Every one of us are consistently being infected and re-infected daily with parasites through food, water, air and earth. In addition they are laying eggs inside our body, multiplying at an alarming rate. It only makes good sense to do at least one or two parasite cleanses a year.
Parasites and worms can cause a wide range of chronic and degenerative health problems. In fact, any long-term cure for almost any disease and chronic ailment must incorporate some form of serious “parasite cleansing” in addition to other therapies applied.
Although we’d rather not think about it, a lot of people reading this article are a host to parasites.
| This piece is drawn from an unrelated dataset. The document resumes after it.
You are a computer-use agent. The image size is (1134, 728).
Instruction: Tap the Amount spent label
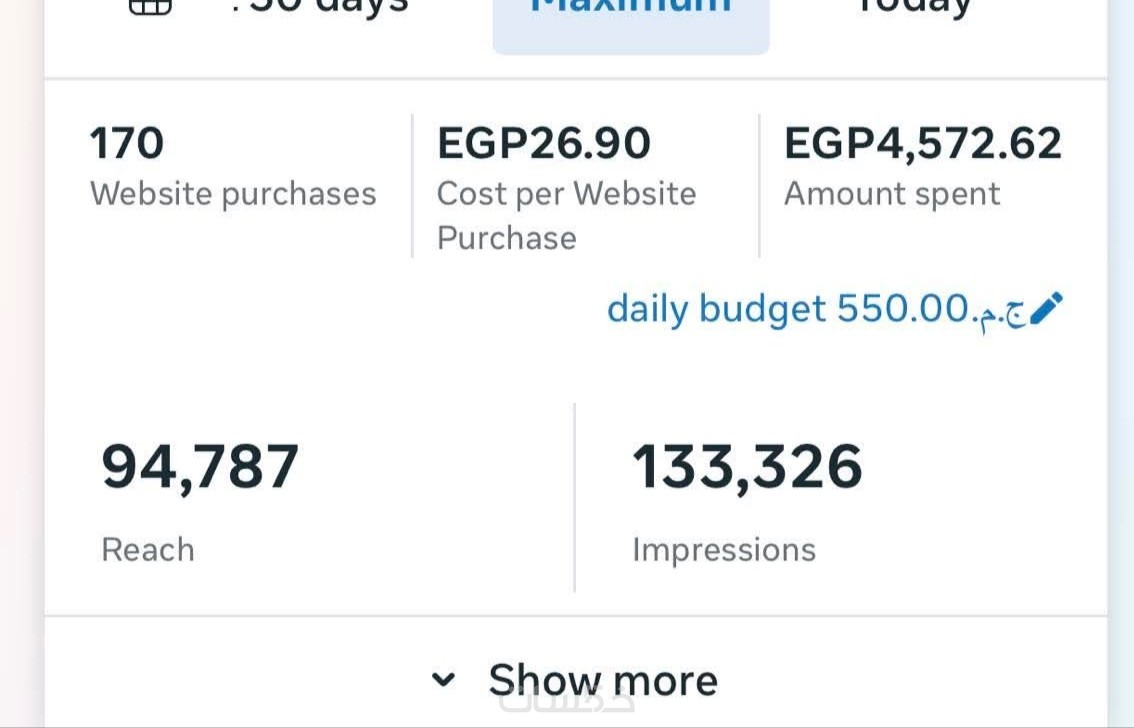coord(891,193)
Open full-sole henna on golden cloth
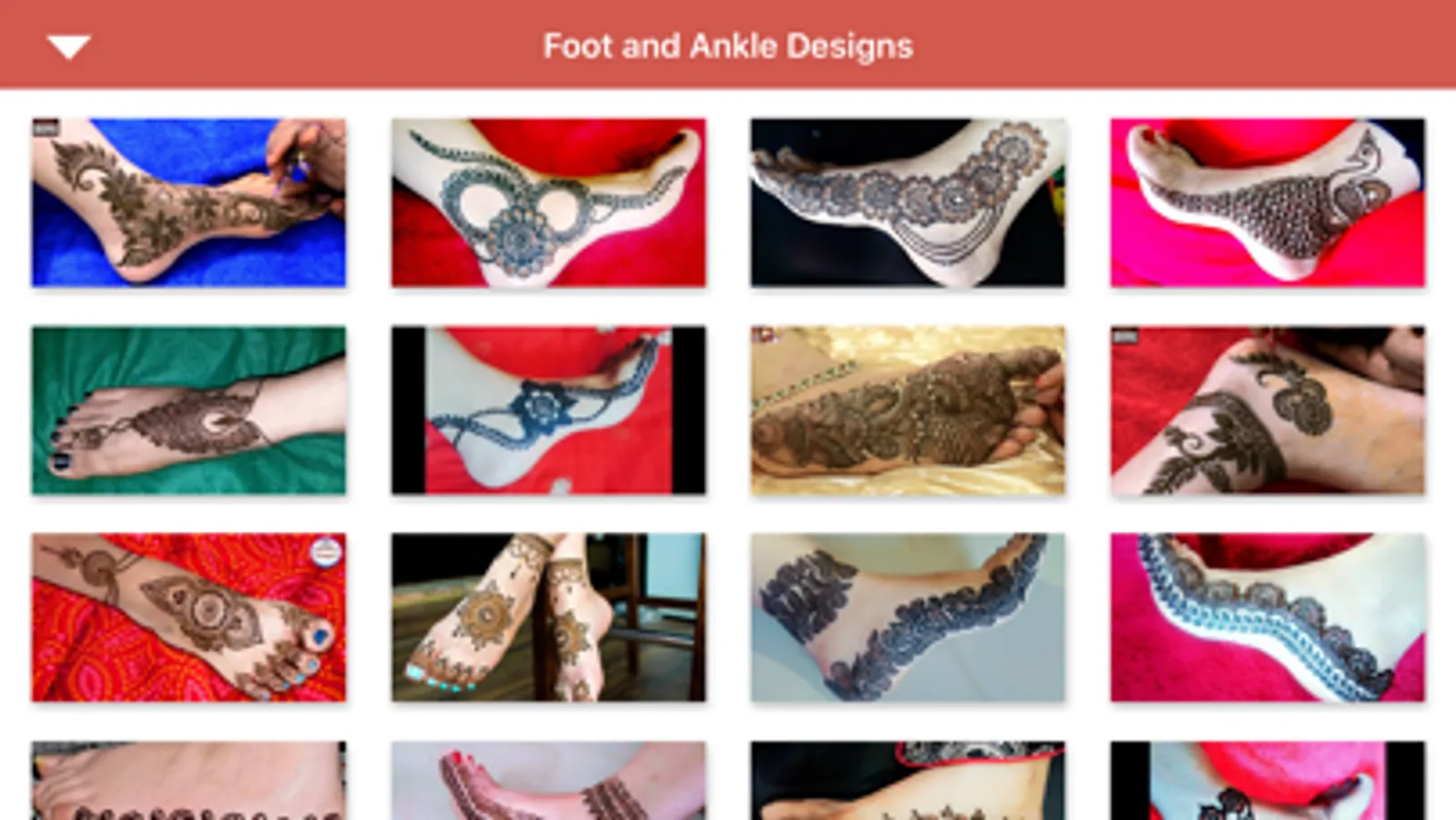Image resolution: width=1456 pixels, height=820 pixels. tap(907, 410)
Most people know nothing about parasites, or even want to know, but we should, because they can hurt our health in serious ways. Just because we haven’t “dropped dead” yet, doesn’t mean that their destructive power is not at work inside our bodies right now, “setting us up” for a serious health problem in the near future and a weakened immune system.
Many health practitioners believe that not only do parasites result in symptoms such as those listed above, but they also may be responsible for a number of other health problems. These include environmental illness, hypoglycemia, Crohn’s disease, long-standing obesity, depression, upper respiratory tract ailments, and endometriosis.
Parasites cause these effects because of what they do in the body.
If you’ve never done a “parasite cleanse” at least once in your life.. the time is now! Your health may depend on it.
This can all be done “naturally” without painful medical procedures. Body care doesn’t have to be painful. There are many herbal packages that will naturally cleanse your entire body.